Pitney, Hardin, Kipp & Szuch


<PAGE>

EXHIBIT 4.1

(ON STANDARD & POOR'S CORPORATION LETTERHEAD)

8/05/94

John Nuveen & Company
333 West Wacker Drive
Chicago, Illinois  60606

Re:     NUVEEN TAX EXEMPT UNIT TRUST, SERIES 744

        This is in response to your requests regarding the above-captioned
fund which consists of separate underlying insured and traditional unit
investment trusts, SEC file # 33-54589.

        INSURED TRUSTS.

        With respect to the insured trusts we have reviewed the information
presented to us and have assigned a 'AAA' rating to the units of each insured
trust and a 'AAA' rating to the securities contained in each insured trust.
The ratings are direct reflections of the portfolio of each insured trust,
which will be composed soley of securities covered by bond insurance policies
that insure against default in the payment of principal and interest on the
securities contained in each insured trust for as long as they remain
outstanding.  We understand that the bonds described in the prospectus are the
same as those in the attatched list.  Since such policies have been issued by
MBIA which has been assigned a 'AAA' claims paying ability rating by S&P, S&P
has assigned a 'AAA' to the units of each insured trust and a 'AAA' rating to
the securities contained in each trust.

        You have permission to use the name of Standard & Poor's Corporation
and the above-assigned rating in connection with your dissemination of
information relating to the insured trusts provided that it is understood
that the ratings are not 'market' ratings nor recommendations to buy, hold or
sell the units of the insured trusts or the securities contained in the
insured trusts.  Further, it should be understood the rating on the units of
each insured trust does not take into account the extent to which the trust's
expenses or portfolio asset sales for less than the principal required to be
paid on the portfolio assets.  S&P reserves the right to advise its own
clients, subscribers, and the public of the ratings.  S&P relies on the
sponsor and its counsel, accountants, and other experts for the accuracy and
completeness of the information submitted in connection with the ratings.  S&P
does not independently verify the truth or accuracy of any such information.

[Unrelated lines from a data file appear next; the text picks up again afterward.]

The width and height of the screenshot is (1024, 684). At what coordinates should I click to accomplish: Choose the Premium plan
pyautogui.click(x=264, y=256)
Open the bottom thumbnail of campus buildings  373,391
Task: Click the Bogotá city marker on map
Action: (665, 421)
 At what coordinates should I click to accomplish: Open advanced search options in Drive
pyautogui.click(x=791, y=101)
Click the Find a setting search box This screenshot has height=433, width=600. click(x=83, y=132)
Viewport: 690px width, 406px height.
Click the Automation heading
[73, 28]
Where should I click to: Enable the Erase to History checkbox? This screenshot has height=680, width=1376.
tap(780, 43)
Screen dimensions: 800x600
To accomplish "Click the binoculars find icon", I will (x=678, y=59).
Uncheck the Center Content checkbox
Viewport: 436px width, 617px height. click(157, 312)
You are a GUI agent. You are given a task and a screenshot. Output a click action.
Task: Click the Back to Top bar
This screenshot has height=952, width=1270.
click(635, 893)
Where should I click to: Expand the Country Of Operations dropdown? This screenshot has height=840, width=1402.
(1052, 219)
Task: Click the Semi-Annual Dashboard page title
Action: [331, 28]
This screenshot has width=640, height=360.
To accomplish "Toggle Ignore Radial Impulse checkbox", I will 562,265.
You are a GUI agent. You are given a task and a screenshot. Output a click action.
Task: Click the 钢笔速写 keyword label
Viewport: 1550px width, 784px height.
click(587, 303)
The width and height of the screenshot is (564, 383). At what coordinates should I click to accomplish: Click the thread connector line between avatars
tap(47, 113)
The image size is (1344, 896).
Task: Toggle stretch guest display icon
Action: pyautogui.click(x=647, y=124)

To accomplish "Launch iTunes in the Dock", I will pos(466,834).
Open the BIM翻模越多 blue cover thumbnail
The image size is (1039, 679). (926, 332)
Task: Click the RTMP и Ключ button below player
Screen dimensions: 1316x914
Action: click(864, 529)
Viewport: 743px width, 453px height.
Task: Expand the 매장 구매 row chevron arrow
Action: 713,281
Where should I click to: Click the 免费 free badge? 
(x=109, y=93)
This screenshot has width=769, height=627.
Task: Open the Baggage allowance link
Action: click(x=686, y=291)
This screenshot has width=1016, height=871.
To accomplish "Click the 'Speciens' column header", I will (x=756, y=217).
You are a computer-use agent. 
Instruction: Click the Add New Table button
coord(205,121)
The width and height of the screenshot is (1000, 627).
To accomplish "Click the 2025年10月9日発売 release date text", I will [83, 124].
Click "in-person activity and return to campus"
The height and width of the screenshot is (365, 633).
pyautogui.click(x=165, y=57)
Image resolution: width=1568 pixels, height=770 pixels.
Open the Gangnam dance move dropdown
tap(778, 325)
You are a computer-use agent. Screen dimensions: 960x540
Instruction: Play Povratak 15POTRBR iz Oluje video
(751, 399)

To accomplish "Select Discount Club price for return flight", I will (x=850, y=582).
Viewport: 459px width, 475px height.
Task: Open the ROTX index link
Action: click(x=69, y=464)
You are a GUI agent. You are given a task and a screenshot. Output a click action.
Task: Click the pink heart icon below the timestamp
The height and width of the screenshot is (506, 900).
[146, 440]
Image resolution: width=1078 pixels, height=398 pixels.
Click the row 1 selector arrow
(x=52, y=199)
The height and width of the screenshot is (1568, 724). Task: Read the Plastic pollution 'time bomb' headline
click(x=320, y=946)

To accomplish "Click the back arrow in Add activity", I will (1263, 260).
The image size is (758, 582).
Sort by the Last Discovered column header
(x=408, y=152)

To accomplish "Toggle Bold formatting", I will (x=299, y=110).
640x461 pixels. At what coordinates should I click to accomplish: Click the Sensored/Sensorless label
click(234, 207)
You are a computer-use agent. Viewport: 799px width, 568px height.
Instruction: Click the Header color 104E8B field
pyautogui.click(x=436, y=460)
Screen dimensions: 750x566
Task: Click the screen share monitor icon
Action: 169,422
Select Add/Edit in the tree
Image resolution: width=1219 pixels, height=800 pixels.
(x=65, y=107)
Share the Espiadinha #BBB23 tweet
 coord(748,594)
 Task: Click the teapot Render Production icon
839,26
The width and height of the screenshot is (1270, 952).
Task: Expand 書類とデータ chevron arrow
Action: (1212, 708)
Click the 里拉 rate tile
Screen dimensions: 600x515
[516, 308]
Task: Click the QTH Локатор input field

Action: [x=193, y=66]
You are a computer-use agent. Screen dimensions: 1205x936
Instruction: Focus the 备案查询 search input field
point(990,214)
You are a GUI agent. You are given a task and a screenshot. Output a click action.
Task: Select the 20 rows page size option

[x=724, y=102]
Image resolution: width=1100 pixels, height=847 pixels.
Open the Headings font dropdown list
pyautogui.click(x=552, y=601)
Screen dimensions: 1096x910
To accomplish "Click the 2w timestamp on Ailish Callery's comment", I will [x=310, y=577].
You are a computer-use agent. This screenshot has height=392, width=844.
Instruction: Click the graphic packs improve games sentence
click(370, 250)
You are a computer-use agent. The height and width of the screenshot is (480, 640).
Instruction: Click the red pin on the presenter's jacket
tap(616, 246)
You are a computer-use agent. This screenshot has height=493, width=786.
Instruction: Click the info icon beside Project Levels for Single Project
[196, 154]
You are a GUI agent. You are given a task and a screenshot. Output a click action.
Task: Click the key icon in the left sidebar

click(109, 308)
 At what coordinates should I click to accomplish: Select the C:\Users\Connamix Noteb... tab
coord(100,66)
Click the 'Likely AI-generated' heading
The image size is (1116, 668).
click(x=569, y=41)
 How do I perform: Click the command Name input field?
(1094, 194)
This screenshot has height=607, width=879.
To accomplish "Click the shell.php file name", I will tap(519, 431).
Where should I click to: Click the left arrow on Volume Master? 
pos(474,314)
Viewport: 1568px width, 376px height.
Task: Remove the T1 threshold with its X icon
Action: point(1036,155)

        This letter evidences our consent to the use of the name of Standard &
Poor's Corporation in connection with the rating assigned to the units of each
insured trust in the registration statement or prospectus relating to the
units and the trusts.  However, this letter should not be construed as a
consent by us, within the meaning of section 7 of the Securities Act of 1933,
to the use of Standard and Poor's Corporation in connection with the ratings
assigned to the securities contained in the insured trusts.  You are hereby
authorized to file a copy of this letter with the Securities and Exchange
Commission.

        Please be certain to send us three copies of your final prospectus as
soon as it becomes available.  Should we not receive them within a reasonable
time after the closing or should they not conform to certification received by
us, we reserve the right to nullify the ratings.


<PAGE>



        TRADITIONAL TRUSTS.

        With respect to the traditional unit investment trusts within the
above-captioned fund, we have reviewed the information presented to us and we
hereby confirm that the ratings indicated in the prospectus as being assigned
by Standard & Poor's Corporation to the securities contained in each
traditional trust of such fund are, according to our records, the ratings
currently assigned by Standard & Poor's Corporation to such securities.  You
understand that Standard & Poor's Corporation has not consented to, and will
not consent to, being named as "expert" under the federal securities laws,
including and without limitation, Section 7 of the Securities Act of 1933,
with respect to the ratings on any securities contained in any of the
traditional trusts.

        Please note that the 'AAA' rating assigned to the units of each
insured trust does not apply to the units of any of the traditional trusts.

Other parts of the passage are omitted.